Iceland lava flows slow after fourth eruption since December

By Thomson Reuters Mar 17, 2024 | 5:36 AM

(Reuters) – Lava flows from a volcano in southwest Iceland that had lit up the night sky on Saturday appeared to slow on Sunday, but authorities said they still posed a danger to infrastructure including a nearby fishing town.

The eruption – the fourth since December – began at 2023 GMT on Saturday, sending fountains of molten rock soaring from a roughly 3 km-long (1.9 mile) fissure, roughly the same size and at the same place as the last eruption in February.

Authorities had warned for weeks that an eruption was imminent on the Reykjanes peninsula just south of Iceland’s capital Reykjavik, as magma had been accumulating underground.

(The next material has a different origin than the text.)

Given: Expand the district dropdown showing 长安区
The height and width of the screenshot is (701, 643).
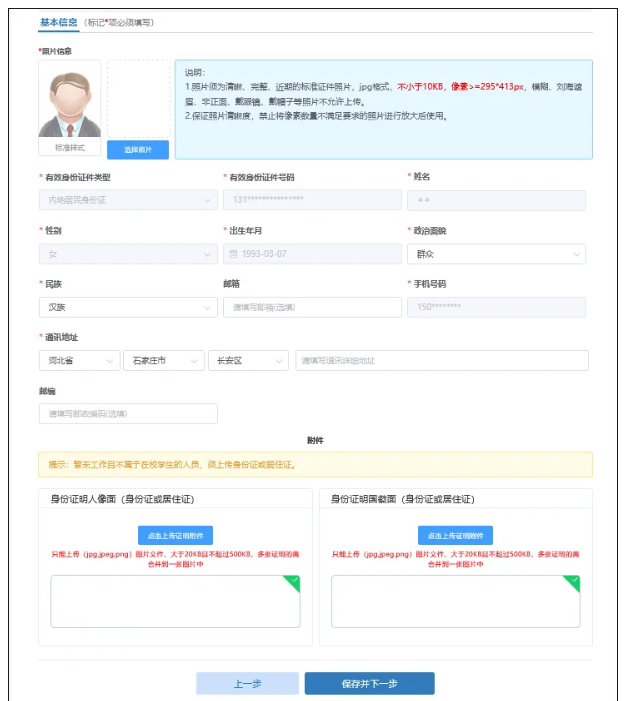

“Seismic activity has decreased since the eruption began,” Palmi Erlendsson, natural hazard expert at the Icelandic Meteorological Office (IMO), told public broadcaster RUV on Sunday.

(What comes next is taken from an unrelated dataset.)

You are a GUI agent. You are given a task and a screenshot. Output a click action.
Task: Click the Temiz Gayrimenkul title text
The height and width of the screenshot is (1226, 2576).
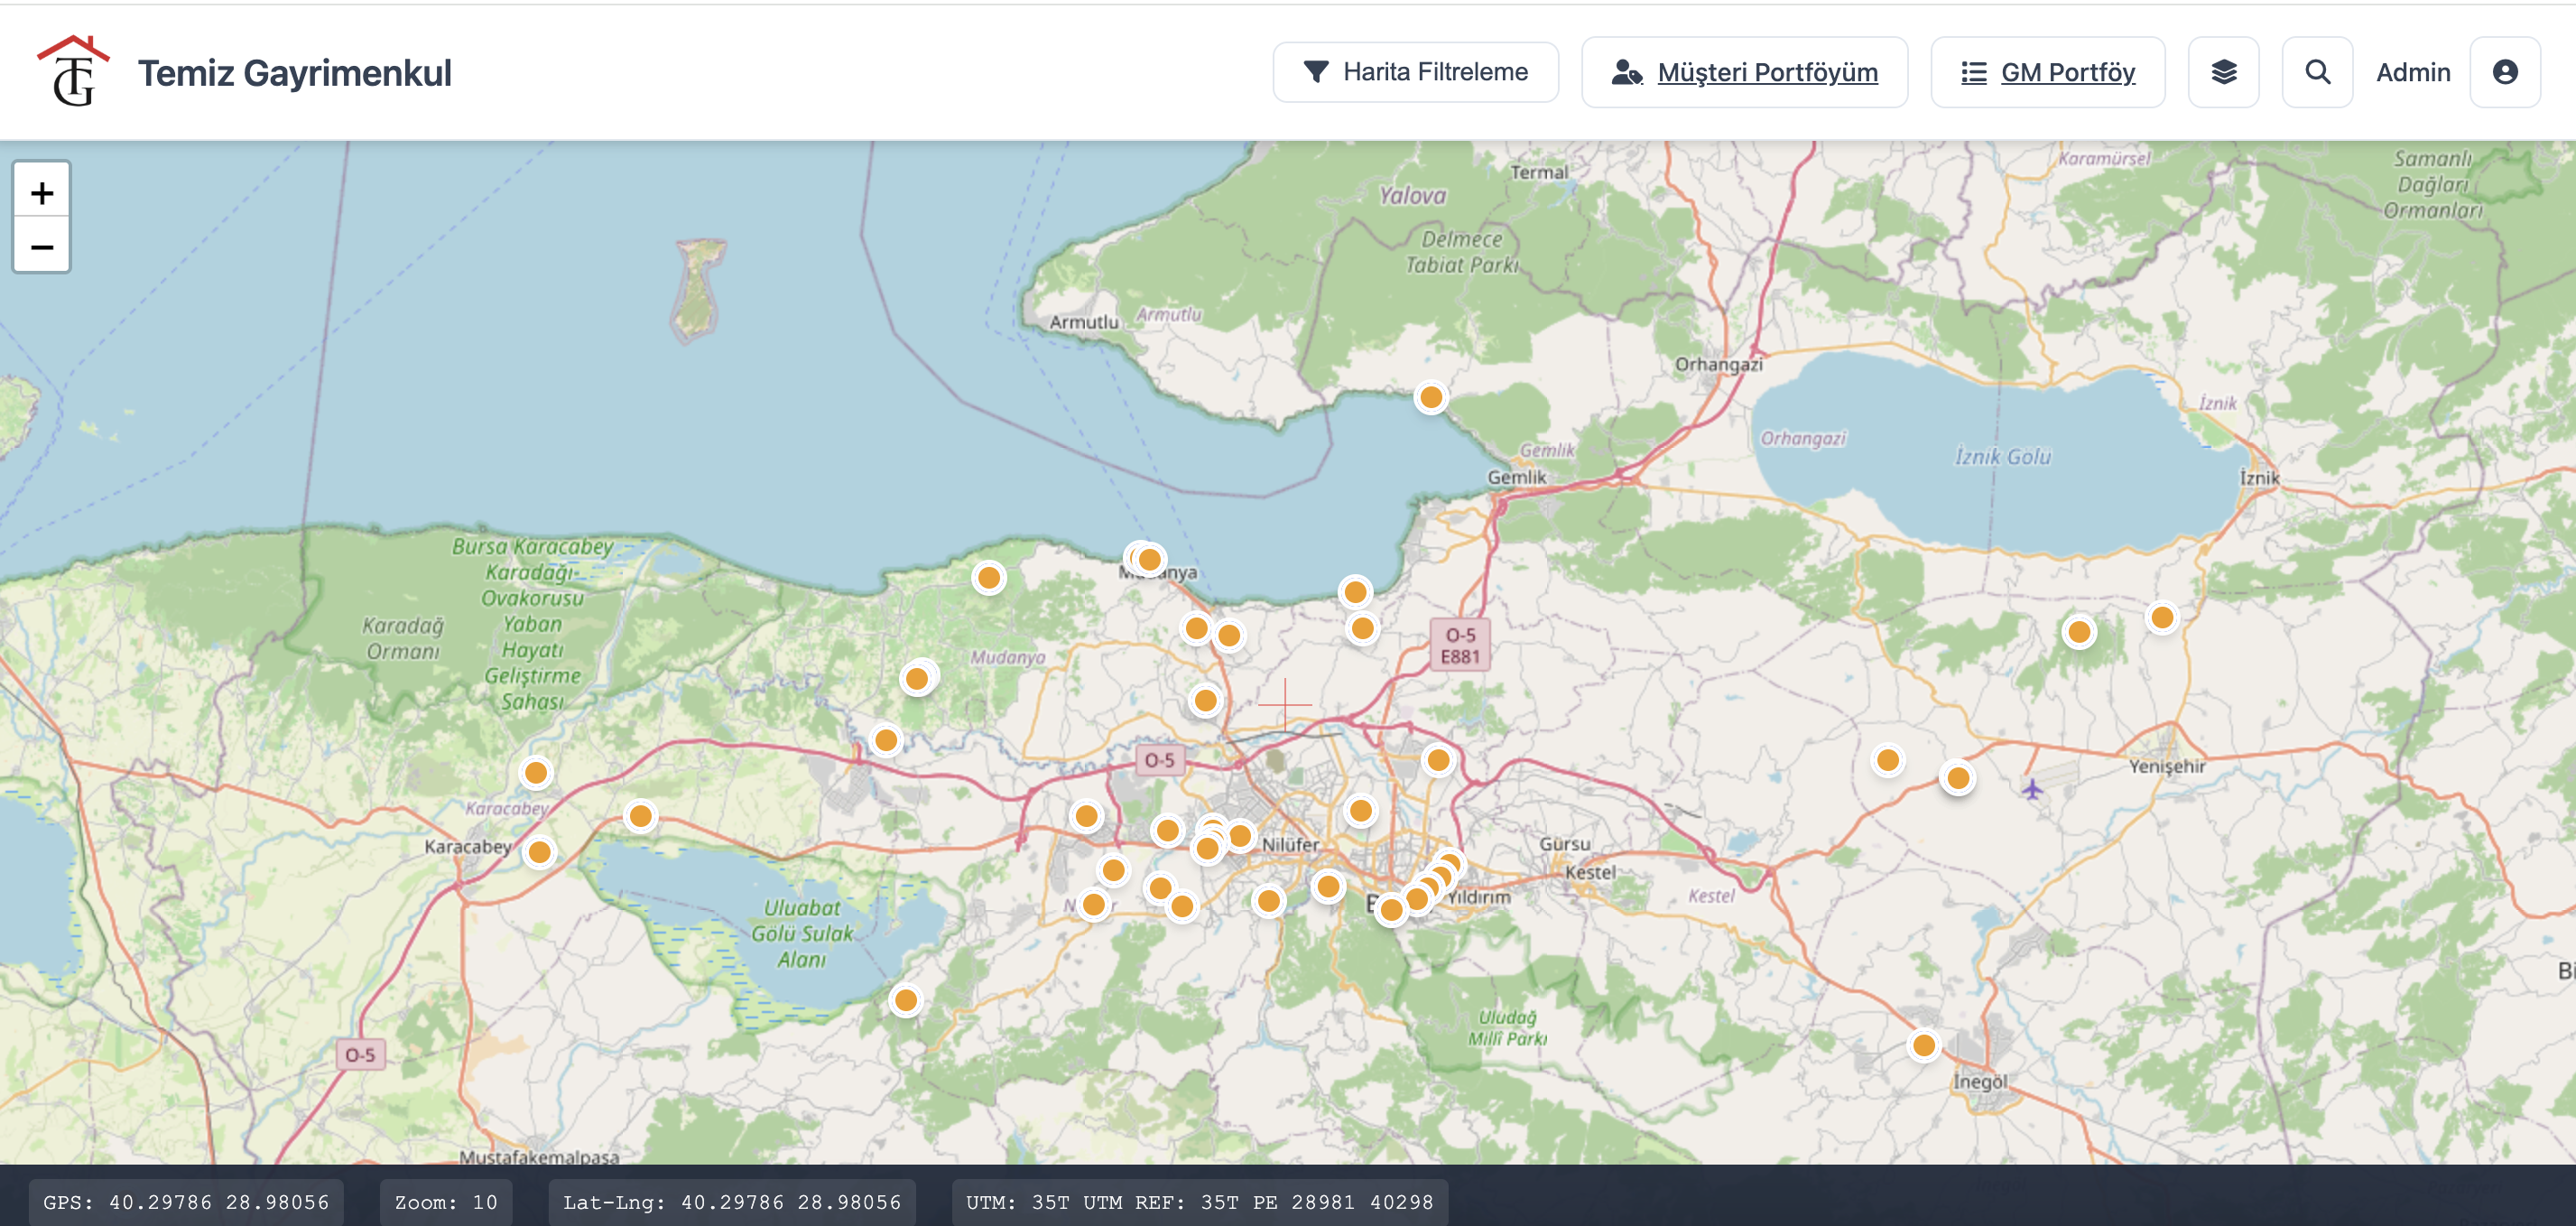(294, 73)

Livestream video early on Sunday showed lava flowing just a few hundred metres from Grindavik, a fishing town of some 4,000 residents that was evacuated during an eruption in November.

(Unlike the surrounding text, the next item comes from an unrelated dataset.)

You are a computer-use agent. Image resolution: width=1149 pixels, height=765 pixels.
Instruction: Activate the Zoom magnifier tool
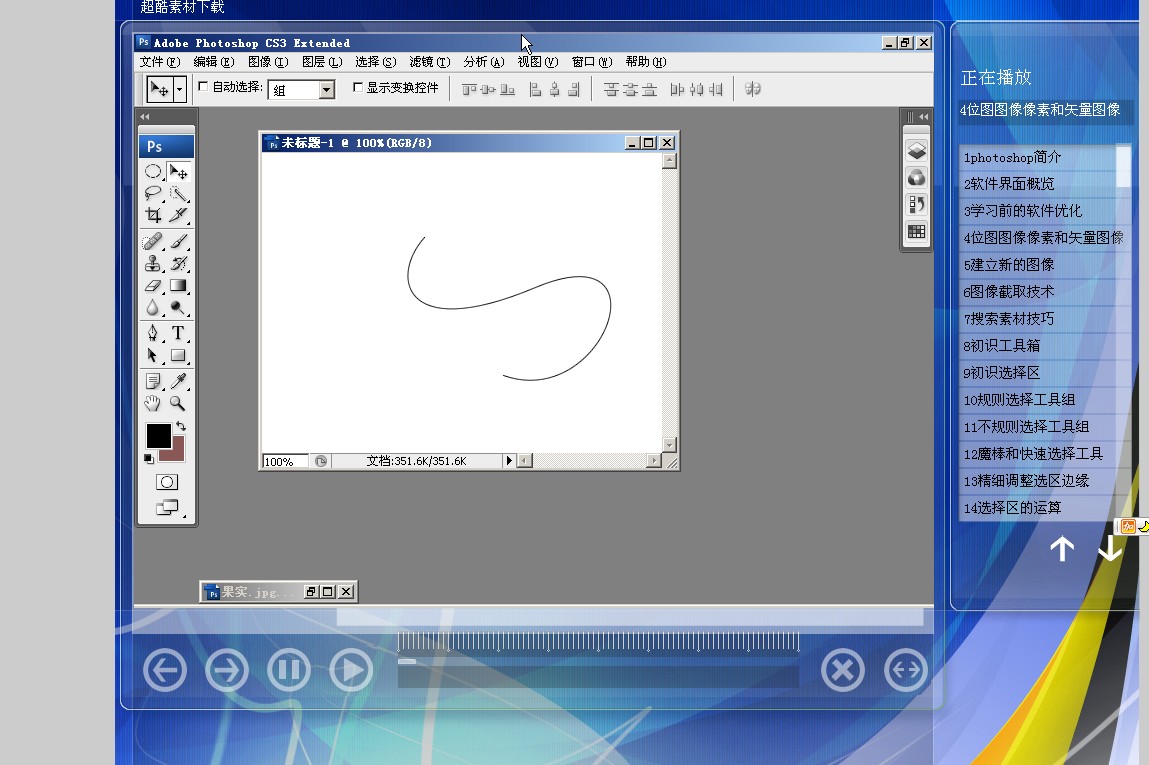178,403
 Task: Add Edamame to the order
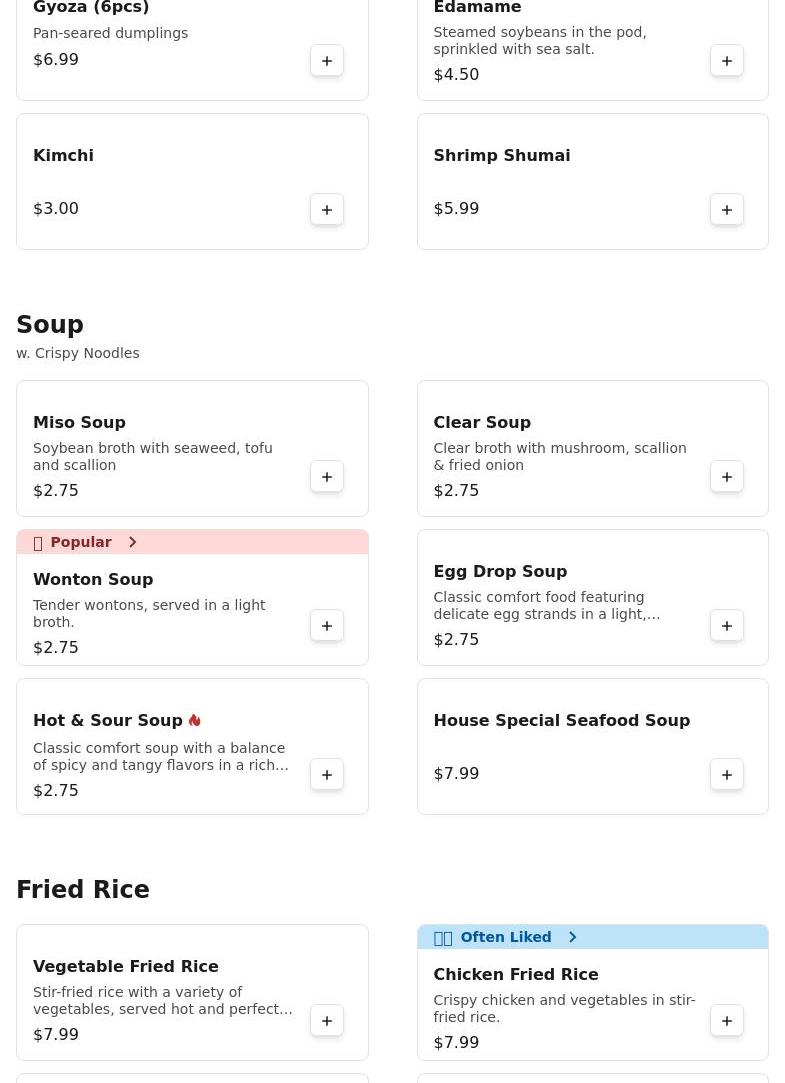[727, 60]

The barriers that authorities had erected around the town appeared to have redirected flows away from key infrastructure, IMO expert Einar Hjörleifsson, told RUV.

Authorities were also monitoring lava flowing towards the peninsula’s Svartsengi geothermal power plant, Hjörleifsson said.

A few residents who had returned to their homes in Grindavik since the last eruption in February were evacuated on Saturday, RUV reported.

Keflavik Airport and regional airports in Iceland were not impacted and remained fully operational, airport operator Isavia’s website showed on Sunday.

The nearby Blue Lagoon geothermal spa, one of Iceland’s major tourist attractions, closed as it did during previous eruptions.

The February eruption cut off heating to more than 20,000 people as lava flows destroyed roads and pipelines.